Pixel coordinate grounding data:
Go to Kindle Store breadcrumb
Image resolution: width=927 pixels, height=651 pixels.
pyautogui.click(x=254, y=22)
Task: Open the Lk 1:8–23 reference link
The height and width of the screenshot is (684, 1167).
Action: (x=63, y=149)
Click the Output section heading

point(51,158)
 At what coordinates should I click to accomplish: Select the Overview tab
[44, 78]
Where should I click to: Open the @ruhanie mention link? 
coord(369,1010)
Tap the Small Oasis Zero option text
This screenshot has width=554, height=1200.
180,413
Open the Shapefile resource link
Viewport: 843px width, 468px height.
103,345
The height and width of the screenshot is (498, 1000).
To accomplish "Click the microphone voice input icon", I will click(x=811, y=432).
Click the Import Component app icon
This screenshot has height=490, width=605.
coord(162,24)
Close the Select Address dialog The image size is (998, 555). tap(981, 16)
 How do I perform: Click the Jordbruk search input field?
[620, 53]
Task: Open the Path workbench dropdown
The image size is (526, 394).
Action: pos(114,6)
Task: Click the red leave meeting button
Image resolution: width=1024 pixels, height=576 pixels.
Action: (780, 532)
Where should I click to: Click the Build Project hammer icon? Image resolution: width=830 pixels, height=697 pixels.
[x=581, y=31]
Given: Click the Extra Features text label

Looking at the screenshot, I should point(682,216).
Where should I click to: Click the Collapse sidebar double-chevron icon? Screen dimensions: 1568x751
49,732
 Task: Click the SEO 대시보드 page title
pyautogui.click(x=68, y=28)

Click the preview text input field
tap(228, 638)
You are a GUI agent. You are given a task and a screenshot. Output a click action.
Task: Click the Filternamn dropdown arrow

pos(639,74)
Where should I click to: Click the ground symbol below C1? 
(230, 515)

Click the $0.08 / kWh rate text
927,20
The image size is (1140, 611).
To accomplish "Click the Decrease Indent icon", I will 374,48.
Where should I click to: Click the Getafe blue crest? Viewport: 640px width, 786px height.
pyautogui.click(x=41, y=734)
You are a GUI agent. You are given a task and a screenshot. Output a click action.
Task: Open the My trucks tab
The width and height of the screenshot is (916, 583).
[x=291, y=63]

- **WHAT THE TASK REQUIRES**
Set down the whole of the data, exactly as it stands.

- **THE ANSWER**
Go to Kindle Store breadcrumb
Image resolution: width=927 pixels, height=651 pixels.
pyautogui.click(x=254, y=22)
Task: Open the Lk 1:8–23 reference link
The height and width of the screenshot is (684, 1167).
Action: (x=63, y=149)
Click the Output section heading

point(51,158)
 At what coordinates should I click to accomplish: Select the Overview tab
[44, 78]
Where should I click to: Open the @ruhanie mention link? 
coord(369,1010)
Tap the Small Oasis Zero option text
This screenshot has width=554, height=1200.
180,413
Open the Shapefile resource link
Viewport: 843px width, 468px height.
103,345
The height and width of the screenshot is (498, 1000).
To accomplish "Click the microphone voice input icon", I will click(x=811, y=432).
Click the Import Component app icon
This screenshot has height=490, width=605.
coord(162,24)
Close the Select Address dialog The image size is (998, 555). tap(981, 16)
 How do I perform: Click the Jordbruk search input field?
[620, 53]
Task: Open the Path workbench dropdown
The image size is (526, 394).
Action: pos(114,6)
Task: Click the red leave meeting button
Image resolution: width=1024 pixels, height=576 pixels.
Action: (780, 532)
Where should I click to: Click the Build Project hammer icon? Image resolution: width=830 pixels, height=697 pixels.
[x=581, y=31]
Given: Click the Extra Features text label

Looking at the screenshot, I should point(682,216).
Where should I click to: Click the Collapse sidebar double-chevron icon? Screen dimensions: 1568x751
49,732
 Task: Click the SEO 대시보드 page title
pyautogui.click(x=68, y=28)

Click the preview text input field
tap(228, 638)
You are a GUI agent. You are given a task and a screenshot. Output a click action.
Task: Click the Filternamn dropdown arrow

pos(639,74)
Where should I click to: Click the ground symbol below C1? 
(230, 515)

Click the $0.08 / kWh rate text
927,20
The image size is (1140, 611).
To accomplish "Click the Decrease Indent icon", I will 374,48.
Where should I click to: Click the Getafe blue crest? Viewport: 640px width, 786px height.
pyautogui.click(x=41, y=734)
You are a GUI agent. You are given a task and a screenshot. Output a click action.
Task: Open the My trucks tab
The width and height of the screenshot is (916, 583).
[x=291, y=63]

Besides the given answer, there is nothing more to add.